Le mendiant, après un silence, continua :
– Les pauvres, les riches, c’est une terrible affaire. C’est ce qui
produit les catastrophes. Du moins, ça me fait cet effet-là. Les
pauvres veulent être riches, les riches ne veulent pas être pauvres. Je
crois que c’est un peu là le fond. Je ne m’en mêle pas. Les événements sont les événements. Je ne suis ni pour le créancier, ni pour
le débiteur. Je sais qu’il y a une dette et qu’on la paye. Voilà tout.
J’aurais mieux aimé qu’on ne tuât pas le roi, mais il me serait difficile de dire pourquoi. Après ça, on me répond : mais autrefois,
comme on vous accrochait les gens aux arbres pour rien du tout !
Tenez, moi, pour un méchant3 coup de fusil tiré à un chevreuil du
roi, j’ai vu pendre un homme qui avait une femme et sept enfants.
Il y a à dire des deux côtés.
Il se tut encore, puis ajouta :
– Vous comprenez, je ne sais pas au juste, on va, on vient, il se
passe des choses ; moi, je suis là sous les étoiles.
Victor Hugo, Quatre-vingt-treize, 1874.
1. Homme du peuple qui vit en marge des autres hommes.
2. Surnom du précédent.
3. Mauvais, maladroit.
LES CLÉS DU SUJET
■ Comprendre la question
• « image de la société » : vous devez expliquer brièvement quelle
vision, conception de la société se dégage de ces textes.

DONNÉES FOURNIES:
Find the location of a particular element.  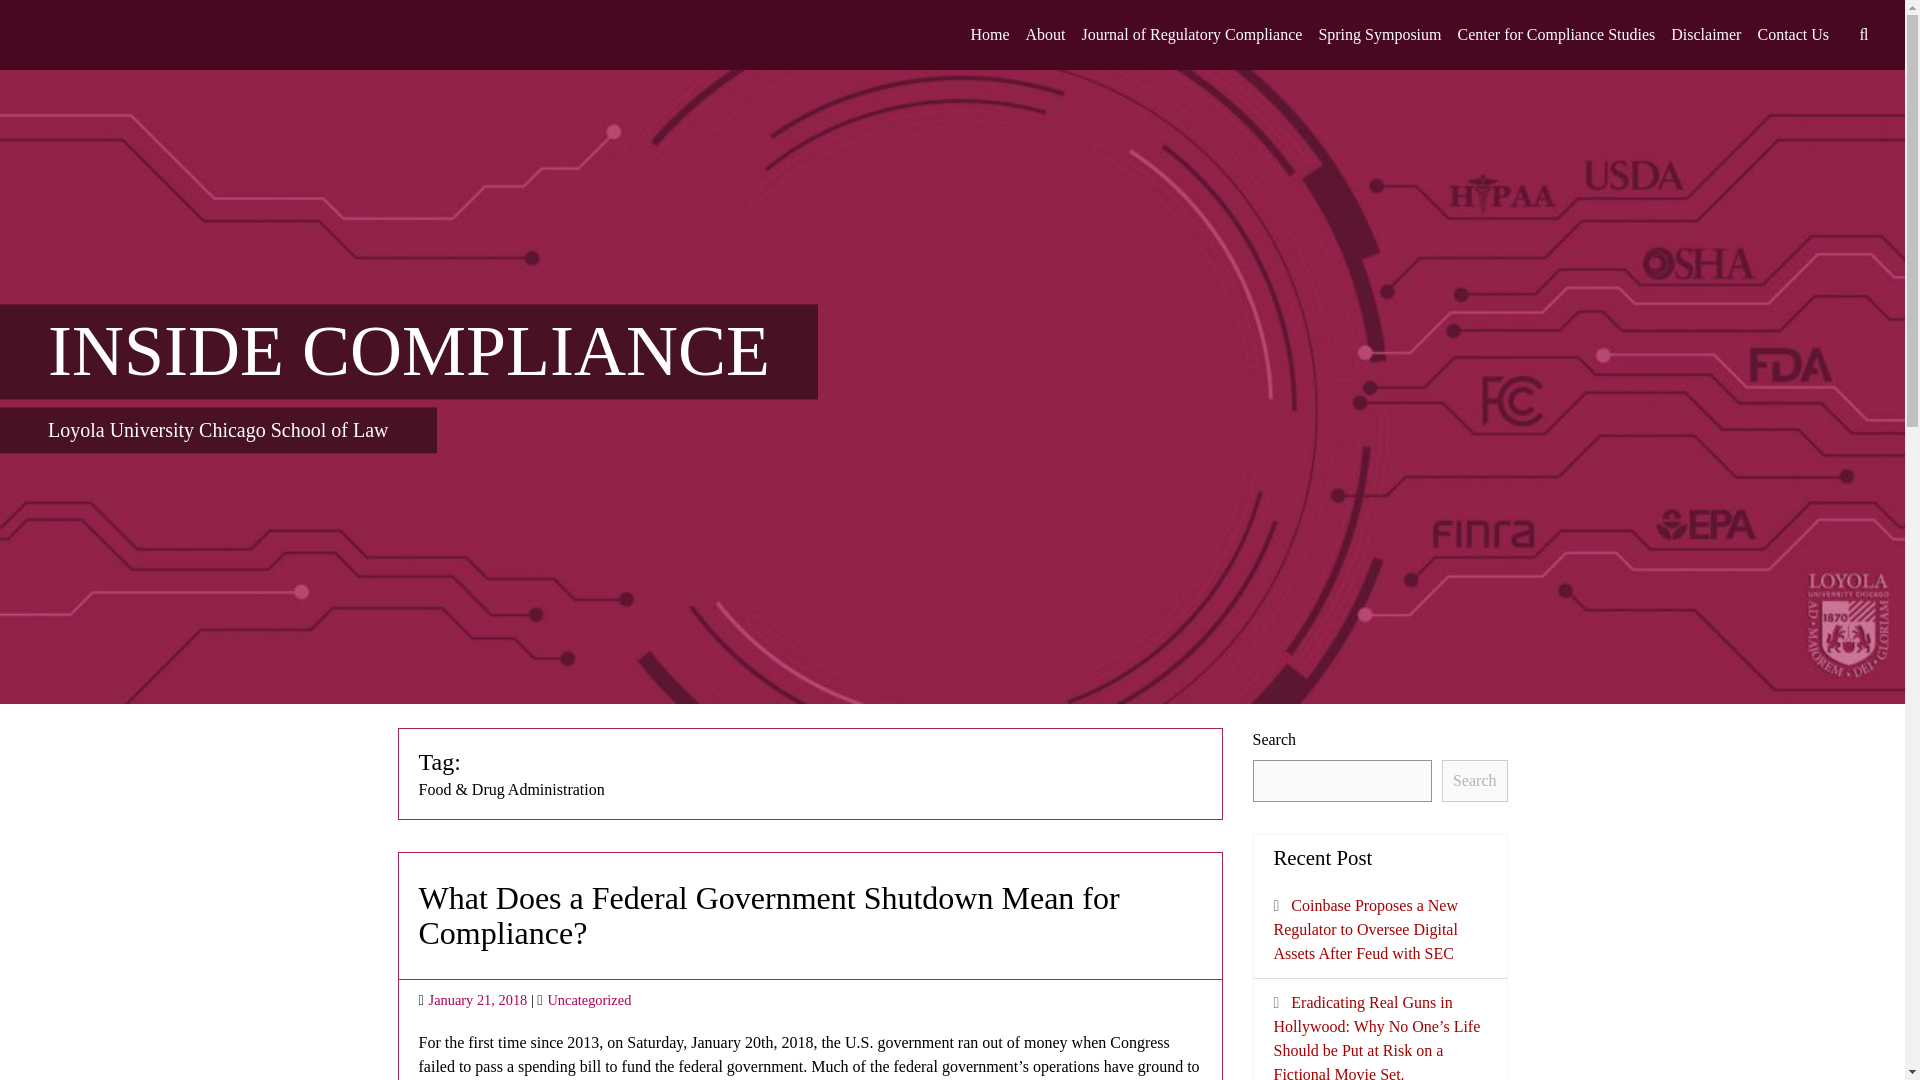

Center for Compliance Studies is located at coordinates (1556, 35).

VOTRE OBJECTIF: Pouvez-vous recopier à l'identique le passage de l'extrait de Quatre-vingt-treize qui va de « Tenez, moi, pour » à « Hugo, Quatre-vingt-treize, 1874. » ? Appuyez-vous uniquement sur le texte.

RÉSULTAT OBTENU:
Tenez, moi, pour un méchant3 coup de fusil tiré à un chevreuil du
roi, j’ai vu pendre un homme qui avait une femme et sept enfants.
Il y a à dire des deux côtés.
Il se tut encore, puis ajouta :
– Vous comprenez, je ne sais pas au juste, on va, on vient, il se
passe des choses ; moi, je suis là sous les étoiles.
Victor Hugo, Quatre-vingt-treize, 1874.